EP by Cravity
- Released: August 24, 2020
- Recorded: 2020
- Genre: K-pop
- Length: 23:49
- Language: Korean
- Labels: Starship; kakao M;

Cravity chronology
| Season 1. Hideout: Remember Who We Are (2020) | Season 2. Hideout: The New Day We Step Into (2020) | Season 3. Hideout: Be Our Voice (2021) |

Singles from Season 2. Hideout: The New Day We Step Into
- "Flame" Released: August 24, 2020; "Ohh Ahh" Released: October 21, 2020;

= Season 2. Hideout: The New Day We Step Into =

Season 2. Hideout: The New Day We Step Into is the second extended play by South Korean boy group Cravity. It was released on August 24, 2020, by Starship Entertainment and distributed by kakao M.

The EP was a commercial success, debuting and peaking at number one on the South Korean Gaon Album Chart and at number 15 on the Oricon Albums Chart. This is their second album to top the former chart, while the album is also their lowest charting album on the latter. It has also charted at number 41 on the Billboard Japan Download Albums chart.

==Singles==
"Flame" is the title track of the album. The song entered at number 81 on the Gaon Download Chart on the chart issue dated August 23–29, 2020. The song won them their first-ever music show award on SBS MTV's The Show on September 1, 2020.

==Promotion==
The group's promotions for the song "Flame" began on August 28, 2020, on KBS's Music Bank.
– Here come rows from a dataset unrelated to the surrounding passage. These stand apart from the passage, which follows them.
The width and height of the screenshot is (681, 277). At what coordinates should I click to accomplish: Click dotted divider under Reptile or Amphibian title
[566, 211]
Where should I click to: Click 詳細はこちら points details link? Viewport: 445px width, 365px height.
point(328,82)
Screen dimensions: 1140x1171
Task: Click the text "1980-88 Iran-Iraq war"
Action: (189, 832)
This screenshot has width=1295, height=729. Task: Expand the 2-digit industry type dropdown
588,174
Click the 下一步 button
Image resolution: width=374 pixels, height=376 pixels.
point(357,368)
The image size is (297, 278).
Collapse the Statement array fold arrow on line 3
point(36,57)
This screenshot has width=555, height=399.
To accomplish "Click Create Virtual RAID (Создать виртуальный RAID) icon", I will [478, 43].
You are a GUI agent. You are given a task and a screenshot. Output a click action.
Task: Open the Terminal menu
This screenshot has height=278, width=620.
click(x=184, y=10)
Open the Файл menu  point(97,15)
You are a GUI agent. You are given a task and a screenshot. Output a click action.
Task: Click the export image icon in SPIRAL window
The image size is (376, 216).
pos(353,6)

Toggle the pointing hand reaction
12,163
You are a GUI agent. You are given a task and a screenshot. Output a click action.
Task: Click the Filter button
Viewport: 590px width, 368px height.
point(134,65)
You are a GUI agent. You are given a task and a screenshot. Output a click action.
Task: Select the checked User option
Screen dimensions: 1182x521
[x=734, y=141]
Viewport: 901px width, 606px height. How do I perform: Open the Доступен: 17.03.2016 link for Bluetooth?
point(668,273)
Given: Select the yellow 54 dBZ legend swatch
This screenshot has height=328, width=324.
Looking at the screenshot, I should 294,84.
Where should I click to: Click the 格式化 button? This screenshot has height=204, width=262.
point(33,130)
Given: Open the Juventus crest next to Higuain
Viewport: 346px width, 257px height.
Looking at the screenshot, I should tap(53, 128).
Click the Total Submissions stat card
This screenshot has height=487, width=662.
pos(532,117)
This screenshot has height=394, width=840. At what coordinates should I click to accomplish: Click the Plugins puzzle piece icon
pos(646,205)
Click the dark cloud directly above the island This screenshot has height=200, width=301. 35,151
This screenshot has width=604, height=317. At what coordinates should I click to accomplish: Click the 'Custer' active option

Follow-up promotions for their B-side track "Ohh Ahh" began on October 22, 2020 on Mnet's M Countdown.

==Commercial performance==
Season 2. Hideout: The New Day We Step Into entered and peaked at number 1 on the Gaon Album Chart on the chart issue dated August 23–29, 2020. In its second week, the EP fell to number 10 and rose to number 9 on its third week.

The EP shipped 131,507 copies on the month of August, charting at number 5 on the monthly Gaon Album Chart.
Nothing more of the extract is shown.